Jesus was a radical but not an extremist. “Radical” comes from the root word, radish, meaning, ironically, rooted. Like our Lord, we should be strongly rooted in what we believe so that we can willfully advance God’s mission for creation. Christ is rooted in love, not fear. As newly sworn-in Democrats and Republicans take their seats across from one another in our nation’s capital, citizens hope that they, rooted in caring for those they have been elected to serve, will advance the mission of our country and not get caught in the mire of extremist conundrums. Though present in nearly every earthly community ours will be a much better society when we squelch or redirect extremism.
Jesus is the model for our church; if the church walked hand-in-hand with Jesus, it would be the model for government. As the vine and branches image reminds us, Christ is rooted in God and those who are rooted in Him will branch out to bring the extremes that prefer gridlock closer so they can reach across the aisle—it would be radical. Jesus was radically committed to God’s will. This is what inspired Him to question rulers and challenge authorities, toss money-changers from the temple, educate scribes and Pharisees on the proper role of rubrics and regulations, and preach history’s most famous sermon on re-examining God’s law that was often misused by both ill-intentioned and well-intentioned people. The extremists in His days condemned Him for sabotaging the Sabbath by breaking religious laws, for allowing His disciples to not follow rules for fasting, for eating without properly washing, and for schooling them on the truth that God is love, not score-keeper.

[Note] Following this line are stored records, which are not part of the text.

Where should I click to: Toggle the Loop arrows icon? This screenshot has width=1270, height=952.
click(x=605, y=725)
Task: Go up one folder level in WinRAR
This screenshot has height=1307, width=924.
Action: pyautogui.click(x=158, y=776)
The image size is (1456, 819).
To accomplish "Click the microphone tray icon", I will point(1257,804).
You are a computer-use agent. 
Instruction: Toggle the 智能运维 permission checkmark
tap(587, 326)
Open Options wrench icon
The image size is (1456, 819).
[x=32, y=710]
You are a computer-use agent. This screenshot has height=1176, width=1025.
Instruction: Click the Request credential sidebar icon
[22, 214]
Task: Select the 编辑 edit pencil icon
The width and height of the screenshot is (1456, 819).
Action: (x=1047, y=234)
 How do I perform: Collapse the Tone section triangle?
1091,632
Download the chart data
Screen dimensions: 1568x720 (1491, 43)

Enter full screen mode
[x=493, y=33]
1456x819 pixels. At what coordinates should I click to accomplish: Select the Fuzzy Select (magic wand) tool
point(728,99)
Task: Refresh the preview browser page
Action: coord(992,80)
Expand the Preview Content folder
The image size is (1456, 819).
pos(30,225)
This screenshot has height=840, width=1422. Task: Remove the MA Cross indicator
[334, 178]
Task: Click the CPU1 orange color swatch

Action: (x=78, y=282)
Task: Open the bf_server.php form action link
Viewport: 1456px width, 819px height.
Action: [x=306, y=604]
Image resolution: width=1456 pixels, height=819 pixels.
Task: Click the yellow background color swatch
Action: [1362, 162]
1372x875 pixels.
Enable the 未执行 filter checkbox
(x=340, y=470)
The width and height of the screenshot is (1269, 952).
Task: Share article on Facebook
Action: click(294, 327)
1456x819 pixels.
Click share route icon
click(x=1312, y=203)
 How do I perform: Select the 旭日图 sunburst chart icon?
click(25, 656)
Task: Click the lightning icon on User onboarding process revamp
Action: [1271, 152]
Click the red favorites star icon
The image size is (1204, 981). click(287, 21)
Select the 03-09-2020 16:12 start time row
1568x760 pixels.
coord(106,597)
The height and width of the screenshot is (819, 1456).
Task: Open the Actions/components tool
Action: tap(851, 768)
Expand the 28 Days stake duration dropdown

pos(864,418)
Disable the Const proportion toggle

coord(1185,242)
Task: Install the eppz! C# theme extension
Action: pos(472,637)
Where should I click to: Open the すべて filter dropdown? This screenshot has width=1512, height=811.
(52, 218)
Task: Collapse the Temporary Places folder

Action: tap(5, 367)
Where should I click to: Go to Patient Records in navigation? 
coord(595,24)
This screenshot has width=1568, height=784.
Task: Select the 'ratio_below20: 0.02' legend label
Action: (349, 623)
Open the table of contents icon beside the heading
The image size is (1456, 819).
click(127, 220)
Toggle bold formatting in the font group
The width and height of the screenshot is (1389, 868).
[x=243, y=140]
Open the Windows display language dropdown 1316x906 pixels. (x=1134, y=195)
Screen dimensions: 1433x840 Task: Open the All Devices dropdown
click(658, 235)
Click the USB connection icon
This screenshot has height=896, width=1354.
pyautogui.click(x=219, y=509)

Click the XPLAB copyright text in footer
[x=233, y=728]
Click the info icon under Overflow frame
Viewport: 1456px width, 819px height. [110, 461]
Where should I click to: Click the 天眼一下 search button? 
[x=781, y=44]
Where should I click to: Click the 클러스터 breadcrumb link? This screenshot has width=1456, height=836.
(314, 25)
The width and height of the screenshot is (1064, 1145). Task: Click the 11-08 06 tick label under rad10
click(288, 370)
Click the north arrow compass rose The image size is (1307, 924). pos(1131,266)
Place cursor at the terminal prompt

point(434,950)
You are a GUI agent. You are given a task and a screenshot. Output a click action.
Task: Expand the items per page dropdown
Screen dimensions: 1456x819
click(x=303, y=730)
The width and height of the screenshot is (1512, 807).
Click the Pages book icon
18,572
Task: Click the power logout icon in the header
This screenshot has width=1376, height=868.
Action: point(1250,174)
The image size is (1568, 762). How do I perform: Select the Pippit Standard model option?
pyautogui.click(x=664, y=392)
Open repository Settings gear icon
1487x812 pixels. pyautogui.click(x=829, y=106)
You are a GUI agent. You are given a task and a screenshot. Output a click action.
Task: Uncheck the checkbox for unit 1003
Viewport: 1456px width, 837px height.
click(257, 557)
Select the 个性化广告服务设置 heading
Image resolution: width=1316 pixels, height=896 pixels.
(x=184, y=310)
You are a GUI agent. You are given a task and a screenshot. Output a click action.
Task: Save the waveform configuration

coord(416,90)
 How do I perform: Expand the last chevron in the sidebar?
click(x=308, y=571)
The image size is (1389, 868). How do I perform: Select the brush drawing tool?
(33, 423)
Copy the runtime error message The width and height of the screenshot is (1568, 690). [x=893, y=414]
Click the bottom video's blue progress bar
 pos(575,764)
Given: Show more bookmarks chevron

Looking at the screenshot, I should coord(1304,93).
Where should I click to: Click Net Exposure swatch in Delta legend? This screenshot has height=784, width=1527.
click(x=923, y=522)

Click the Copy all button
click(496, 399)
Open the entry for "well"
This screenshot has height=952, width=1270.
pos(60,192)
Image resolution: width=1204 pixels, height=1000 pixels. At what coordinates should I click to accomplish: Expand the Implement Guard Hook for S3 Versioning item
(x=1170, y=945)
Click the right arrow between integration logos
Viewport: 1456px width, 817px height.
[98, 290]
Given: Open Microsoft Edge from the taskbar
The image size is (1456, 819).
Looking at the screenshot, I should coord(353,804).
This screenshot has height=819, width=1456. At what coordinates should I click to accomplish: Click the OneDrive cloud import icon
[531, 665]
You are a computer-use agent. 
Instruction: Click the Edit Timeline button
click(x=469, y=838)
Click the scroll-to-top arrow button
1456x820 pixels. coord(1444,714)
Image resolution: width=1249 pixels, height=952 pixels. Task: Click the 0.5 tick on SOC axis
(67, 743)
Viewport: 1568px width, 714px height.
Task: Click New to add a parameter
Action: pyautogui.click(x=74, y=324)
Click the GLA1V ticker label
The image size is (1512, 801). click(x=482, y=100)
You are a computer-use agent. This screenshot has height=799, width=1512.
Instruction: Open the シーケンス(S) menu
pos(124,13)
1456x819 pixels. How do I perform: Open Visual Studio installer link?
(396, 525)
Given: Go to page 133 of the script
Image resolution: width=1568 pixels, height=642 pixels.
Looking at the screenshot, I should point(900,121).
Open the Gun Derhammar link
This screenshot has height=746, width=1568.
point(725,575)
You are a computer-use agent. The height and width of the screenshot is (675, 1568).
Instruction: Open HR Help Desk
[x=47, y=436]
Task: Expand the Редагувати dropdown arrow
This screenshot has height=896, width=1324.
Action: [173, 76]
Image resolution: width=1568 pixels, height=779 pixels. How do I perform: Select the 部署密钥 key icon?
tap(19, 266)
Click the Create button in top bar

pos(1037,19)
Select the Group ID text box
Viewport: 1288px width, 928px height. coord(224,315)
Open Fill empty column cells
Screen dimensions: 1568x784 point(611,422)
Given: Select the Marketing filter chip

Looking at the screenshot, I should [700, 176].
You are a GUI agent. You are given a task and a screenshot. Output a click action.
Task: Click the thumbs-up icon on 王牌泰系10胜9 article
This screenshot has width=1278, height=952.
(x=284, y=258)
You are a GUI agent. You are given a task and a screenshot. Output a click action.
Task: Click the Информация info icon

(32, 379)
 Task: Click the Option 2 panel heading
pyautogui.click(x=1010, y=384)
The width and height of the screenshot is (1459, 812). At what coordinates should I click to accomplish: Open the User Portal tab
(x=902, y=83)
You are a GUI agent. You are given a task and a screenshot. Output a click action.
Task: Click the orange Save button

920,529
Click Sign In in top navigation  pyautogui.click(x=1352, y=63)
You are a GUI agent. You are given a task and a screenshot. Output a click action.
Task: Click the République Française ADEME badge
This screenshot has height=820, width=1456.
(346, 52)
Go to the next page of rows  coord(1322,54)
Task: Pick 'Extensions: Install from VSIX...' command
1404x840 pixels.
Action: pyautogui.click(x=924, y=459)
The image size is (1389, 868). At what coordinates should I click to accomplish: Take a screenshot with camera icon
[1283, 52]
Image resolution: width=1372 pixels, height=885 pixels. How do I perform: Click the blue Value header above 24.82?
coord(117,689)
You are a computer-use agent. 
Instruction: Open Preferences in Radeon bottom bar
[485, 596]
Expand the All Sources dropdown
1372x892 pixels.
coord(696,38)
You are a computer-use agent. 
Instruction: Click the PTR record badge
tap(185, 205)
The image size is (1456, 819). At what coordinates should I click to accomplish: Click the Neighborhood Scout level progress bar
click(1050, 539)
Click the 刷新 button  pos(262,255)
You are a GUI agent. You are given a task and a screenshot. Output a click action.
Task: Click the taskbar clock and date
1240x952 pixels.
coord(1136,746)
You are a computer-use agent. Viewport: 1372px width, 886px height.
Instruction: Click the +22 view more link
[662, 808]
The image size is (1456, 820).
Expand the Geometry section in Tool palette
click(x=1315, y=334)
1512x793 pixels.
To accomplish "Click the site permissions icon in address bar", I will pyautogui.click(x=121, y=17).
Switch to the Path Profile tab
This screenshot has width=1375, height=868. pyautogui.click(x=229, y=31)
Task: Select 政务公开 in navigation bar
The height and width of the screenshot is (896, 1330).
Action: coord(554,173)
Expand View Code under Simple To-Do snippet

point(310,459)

Extremist attitudes divide, paralyze, and polarize. They are what led to Soviet gulags, Japanese kamikazes, German Nazis, China’s great wall, the horrendous tragedy of 9-11, and the crucifixion of Jesus. Extremists are dotted throughout the landscape of our parishes and families and they are attracted to partisan politics. In church settings, they replace God with ecclesial laws; they are people who have not experienced love in their own lives but have been taught how to respond to rules as a love substitute—they can’t seem to shake it. I suspect, for many of them, earning their parents’ love got equated with obeying their parents’ laws (rules, regulations, rubrics…) and has, in numerous cases, resulted in fundamentalist attitudes, scrupulous behaviors, destructive cults, sinful clericalism, and defensive interactions. Many pastors agree that they suffer from a mental illness that could be labeled “pharisaicalism.” I don’t know if there is a cure for the illness but I pray that it can be redirected to a place where they come to know Christ and encounter His radical love, while allowing their obsession with rule and rubric to slide off-center.
Being a radical can keep us close to Christ, rooted in the Source that created us out of love and inspires us to create, with the Holy Spirit, a better world. But being an extremist will only obstruct and destruct. Maybe 2019 can bring us closer to God, the center of existence, by moving us away from the extremes.